* Extracted material:
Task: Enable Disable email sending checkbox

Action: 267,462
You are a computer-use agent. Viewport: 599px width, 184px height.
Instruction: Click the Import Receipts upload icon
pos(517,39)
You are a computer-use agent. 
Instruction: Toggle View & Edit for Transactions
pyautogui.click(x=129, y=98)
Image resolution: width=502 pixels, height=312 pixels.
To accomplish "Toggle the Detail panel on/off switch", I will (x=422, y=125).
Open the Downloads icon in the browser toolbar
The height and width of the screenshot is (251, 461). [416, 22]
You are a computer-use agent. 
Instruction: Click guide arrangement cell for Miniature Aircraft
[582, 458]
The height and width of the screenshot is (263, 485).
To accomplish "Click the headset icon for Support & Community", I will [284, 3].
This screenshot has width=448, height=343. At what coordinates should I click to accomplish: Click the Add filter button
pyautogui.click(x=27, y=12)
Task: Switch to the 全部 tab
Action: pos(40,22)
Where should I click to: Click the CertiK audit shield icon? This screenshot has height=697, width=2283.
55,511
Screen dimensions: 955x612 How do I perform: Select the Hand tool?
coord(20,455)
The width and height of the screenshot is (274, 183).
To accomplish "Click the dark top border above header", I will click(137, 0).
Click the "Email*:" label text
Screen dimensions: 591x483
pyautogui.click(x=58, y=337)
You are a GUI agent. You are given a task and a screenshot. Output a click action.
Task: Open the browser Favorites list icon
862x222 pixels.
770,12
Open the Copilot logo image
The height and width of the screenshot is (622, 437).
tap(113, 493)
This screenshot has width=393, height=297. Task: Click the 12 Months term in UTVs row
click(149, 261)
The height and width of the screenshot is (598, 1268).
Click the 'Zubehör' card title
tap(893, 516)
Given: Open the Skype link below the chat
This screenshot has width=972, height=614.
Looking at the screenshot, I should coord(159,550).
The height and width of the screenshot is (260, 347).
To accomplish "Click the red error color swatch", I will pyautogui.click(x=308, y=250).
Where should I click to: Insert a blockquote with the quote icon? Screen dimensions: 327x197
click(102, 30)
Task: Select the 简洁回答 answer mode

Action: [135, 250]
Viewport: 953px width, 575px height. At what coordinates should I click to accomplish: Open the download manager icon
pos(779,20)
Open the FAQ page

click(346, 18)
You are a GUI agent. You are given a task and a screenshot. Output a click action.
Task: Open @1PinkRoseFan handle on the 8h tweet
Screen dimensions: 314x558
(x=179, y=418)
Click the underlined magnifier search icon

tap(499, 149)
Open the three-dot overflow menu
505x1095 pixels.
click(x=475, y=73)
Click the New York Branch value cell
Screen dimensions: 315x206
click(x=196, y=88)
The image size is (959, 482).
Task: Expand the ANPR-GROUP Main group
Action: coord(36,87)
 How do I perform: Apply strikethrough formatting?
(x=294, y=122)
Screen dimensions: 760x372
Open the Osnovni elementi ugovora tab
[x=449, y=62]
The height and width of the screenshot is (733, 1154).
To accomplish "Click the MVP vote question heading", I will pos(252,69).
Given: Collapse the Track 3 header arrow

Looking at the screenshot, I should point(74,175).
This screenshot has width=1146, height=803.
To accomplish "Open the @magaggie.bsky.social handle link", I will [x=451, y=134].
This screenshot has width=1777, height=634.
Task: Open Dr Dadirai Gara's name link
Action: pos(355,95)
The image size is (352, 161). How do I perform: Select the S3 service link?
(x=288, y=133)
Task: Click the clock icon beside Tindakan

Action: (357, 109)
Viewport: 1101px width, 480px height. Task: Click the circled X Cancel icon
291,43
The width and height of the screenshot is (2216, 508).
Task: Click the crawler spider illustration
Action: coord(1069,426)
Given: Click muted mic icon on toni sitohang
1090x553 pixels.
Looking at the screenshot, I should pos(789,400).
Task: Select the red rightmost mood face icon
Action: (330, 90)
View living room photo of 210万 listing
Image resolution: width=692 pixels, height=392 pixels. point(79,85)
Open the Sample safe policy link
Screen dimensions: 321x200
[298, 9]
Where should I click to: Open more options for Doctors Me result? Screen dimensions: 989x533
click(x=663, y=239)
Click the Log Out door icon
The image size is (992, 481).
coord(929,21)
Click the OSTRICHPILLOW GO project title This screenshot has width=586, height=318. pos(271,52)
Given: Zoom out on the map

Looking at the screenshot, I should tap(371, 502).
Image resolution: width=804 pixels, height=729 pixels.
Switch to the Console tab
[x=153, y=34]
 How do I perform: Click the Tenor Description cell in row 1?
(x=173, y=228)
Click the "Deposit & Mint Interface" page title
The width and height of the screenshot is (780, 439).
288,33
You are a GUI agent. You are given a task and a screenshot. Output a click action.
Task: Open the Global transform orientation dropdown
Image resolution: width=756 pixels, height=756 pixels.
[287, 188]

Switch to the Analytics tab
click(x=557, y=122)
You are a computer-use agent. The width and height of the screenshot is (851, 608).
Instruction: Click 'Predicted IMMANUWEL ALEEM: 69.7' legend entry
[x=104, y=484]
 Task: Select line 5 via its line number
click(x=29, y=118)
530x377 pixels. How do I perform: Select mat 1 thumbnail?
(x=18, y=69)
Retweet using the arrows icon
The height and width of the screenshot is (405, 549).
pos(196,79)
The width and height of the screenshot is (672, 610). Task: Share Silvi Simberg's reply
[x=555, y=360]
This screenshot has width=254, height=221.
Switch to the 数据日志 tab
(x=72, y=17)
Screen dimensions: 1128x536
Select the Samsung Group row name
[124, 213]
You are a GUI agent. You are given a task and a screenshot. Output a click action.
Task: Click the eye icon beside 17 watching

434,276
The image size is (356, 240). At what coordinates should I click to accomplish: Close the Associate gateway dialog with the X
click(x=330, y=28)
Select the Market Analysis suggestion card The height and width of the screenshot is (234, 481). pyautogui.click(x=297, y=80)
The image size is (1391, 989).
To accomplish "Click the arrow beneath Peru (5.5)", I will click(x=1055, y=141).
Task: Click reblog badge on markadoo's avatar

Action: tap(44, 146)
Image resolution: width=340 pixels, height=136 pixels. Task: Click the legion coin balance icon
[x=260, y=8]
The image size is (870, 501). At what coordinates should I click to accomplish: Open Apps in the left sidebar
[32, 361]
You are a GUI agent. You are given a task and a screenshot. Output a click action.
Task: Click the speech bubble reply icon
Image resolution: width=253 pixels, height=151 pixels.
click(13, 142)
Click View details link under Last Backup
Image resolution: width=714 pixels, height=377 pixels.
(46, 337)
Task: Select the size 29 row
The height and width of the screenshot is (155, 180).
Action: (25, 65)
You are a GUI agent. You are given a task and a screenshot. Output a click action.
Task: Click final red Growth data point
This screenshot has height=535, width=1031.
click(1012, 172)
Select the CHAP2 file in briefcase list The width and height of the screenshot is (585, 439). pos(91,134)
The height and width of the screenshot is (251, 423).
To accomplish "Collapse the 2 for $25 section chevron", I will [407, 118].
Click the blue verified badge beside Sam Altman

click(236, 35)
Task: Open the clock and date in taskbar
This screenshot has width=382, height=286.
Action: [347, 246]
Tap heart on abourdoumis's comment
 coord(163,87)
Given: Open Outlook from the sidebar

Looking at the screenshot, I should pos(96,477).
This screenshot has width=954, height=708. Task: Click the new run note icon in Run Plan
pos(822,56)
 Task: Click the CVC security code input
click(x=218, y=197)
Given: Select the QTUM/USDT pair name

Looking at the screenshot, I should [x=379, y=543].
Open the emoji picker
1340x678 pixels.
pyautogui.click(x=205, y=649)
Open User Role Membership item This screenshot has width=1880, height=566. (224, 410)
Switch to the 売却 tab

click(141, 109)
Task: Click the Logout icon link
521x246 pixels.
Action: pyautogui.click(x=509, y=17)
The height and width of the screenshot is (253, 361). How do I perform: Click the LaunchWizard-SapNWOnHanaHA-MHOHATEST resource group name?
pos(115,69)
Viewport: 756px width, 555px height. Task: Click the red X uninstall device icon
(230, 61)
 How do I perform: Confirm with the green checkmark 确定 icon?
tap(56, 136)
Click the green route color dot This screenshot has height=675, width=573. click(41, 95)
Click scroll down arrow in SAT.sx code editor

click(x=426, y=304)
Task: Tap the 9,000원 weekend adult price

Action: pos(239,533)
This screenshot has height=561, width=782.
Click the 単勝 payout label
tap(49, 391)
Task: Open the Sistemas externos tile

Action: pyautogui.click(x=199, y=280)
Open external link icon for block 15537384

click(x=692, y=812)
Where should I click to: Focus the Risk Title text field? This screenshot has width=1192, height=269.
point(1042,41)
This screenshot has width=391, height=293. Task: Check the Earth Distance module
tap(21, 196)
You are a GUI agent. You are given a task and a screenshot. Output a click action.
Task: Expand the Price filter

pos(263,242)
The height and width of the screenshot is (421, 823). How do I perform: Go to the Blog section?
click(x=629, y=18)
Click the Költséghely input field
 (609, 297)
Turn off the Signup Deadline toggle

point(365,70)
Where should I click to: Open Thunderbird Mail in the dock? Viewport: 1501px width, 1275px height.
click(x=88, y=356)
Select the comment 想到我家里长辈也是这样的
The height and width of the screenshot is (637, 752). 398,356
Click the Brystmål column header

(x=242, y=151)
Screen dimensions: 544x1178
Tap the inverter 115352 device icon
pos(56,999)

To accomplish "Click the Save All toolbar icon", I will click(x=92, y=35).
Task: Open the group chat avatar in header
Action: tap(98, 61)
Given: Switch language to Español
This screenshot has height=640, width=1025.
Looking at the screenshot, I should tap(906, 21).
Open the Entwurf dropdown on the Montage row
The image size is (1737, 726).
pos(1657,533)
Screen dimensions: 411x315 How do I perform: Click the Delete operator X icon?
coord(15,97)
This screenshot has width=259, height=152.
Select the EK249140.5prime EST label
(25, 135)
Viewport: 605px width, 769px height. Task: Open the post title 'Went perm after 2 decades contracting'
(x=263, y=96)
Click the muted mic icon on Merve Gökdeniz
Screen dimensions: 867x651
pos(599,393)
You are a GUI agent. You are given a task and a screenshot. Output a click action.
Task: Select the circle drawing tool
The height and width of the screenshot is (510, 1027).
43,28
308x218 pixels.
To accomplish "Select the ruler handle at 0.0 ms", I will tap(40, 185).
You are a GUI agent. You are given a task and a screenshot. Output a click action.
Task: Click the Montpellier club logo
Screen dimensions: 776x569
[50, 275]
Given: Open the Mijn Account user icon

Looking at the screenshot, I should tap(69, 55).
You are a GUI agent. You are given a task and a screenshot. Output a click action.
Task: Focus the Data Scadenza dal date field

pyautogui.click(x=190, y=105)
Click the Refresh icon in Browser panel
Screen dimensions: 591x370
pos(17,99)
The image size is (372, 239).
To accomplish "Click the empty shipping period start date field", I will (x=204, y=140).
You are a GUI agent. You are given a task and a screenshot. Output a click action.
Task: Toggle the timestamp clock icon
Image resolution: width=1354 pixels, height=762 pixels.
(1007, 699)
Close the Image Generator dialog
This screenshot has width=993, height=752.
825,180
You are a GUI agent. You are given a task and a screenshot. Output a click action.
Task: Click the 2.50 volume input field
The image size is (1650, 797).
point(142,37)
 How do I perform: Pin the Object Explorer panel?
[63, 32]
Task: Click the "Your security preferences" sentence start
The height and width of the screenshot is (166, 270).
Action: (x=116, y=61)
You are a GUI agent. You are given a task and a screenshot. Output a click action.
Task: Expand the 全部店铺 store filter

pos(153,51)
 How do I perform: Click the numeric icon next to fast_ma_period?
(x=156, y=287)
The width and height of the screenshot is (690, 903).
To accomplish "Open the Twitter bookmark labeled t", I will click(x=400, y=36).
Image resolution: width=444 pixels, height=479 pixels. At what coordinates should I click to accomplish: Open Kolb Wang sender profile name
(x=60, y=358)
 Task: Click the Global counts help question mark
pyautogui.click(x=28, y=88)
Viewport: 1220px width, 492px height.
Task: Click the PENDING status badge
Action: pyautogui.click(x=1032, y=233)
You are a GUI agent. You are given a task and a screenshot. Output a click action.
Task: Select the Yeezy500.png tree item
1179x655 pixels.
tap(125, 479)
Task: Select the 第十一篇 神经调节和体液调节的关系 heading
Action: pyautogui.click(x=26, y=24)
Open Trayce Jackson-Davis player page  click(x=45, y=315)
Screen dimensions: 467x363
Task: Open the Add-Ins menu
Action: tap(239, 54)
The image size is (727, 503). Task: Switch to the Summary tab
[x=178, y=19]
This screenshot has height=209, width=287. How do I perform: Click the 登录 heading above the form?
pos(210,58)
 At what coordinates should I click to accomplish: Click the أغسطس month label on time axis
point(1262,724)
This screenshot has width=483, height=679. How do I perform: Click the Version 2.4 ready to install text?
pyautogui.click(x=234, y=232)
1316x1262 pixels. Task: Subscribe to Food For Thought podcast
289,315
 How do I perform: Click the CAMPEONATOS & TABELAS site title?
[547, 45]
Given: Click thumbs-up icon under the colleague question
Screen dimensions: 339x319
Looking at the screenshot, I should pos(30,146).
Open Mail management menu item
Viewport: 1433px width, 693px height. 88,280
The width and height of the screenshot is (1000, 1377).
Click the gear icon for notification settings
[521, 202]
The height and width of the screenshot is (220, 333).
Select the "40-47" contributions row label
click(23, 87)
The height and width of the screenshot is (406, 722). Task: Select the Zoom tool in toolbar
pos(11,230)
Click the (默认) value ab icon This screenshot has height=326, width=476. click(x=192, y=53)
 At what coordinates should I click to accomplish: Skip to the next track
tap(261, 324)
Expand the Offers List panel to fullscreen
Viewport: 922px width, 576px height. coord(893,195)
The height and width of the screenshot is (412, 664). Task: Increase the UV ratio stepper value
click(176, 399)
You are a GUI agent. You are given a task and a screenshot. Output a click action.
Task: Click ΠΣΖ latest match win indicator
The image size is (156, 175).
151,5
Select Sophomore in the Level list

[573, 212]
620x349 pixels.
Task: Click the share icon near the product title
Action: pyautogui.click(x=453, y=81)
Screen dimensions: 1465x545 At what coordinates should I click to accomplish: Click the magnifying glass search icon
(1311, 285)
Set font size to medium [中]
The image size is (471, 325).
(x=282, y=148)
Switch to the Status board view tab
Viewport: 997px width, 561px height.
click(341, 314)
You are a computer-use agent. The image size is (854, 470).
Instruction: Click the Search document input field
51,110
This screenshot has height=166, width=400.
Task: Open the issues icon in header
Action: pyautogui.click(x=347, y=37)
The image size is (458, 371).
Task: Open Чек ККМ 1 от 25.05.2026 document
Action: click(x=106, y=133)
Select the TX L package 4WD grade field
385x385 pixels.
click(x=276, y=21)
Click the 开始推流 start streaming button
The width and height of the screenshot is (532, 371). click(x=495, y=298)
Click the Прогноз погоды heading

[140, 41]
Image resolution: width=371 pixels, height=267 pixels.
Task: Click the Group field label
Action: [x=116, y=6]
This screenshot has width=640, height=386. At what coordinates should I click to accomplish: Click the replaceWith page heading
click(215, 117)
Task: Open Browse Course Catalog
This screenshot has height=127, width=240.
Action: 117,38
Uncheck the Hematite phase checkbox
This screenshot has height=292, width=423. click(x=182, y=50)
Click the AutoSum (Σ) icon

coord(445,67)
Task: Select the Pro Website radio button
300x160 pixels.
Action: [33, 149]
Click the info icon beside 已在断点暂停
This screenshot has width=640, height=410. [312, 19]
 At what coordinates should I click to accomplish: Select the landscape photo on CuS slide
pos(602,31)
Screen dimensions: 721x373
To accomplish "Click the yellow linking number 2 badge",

* Exercise prompt: Go over the records above and tally each line that includes "computer". Give the total by itself.

* Response box: 5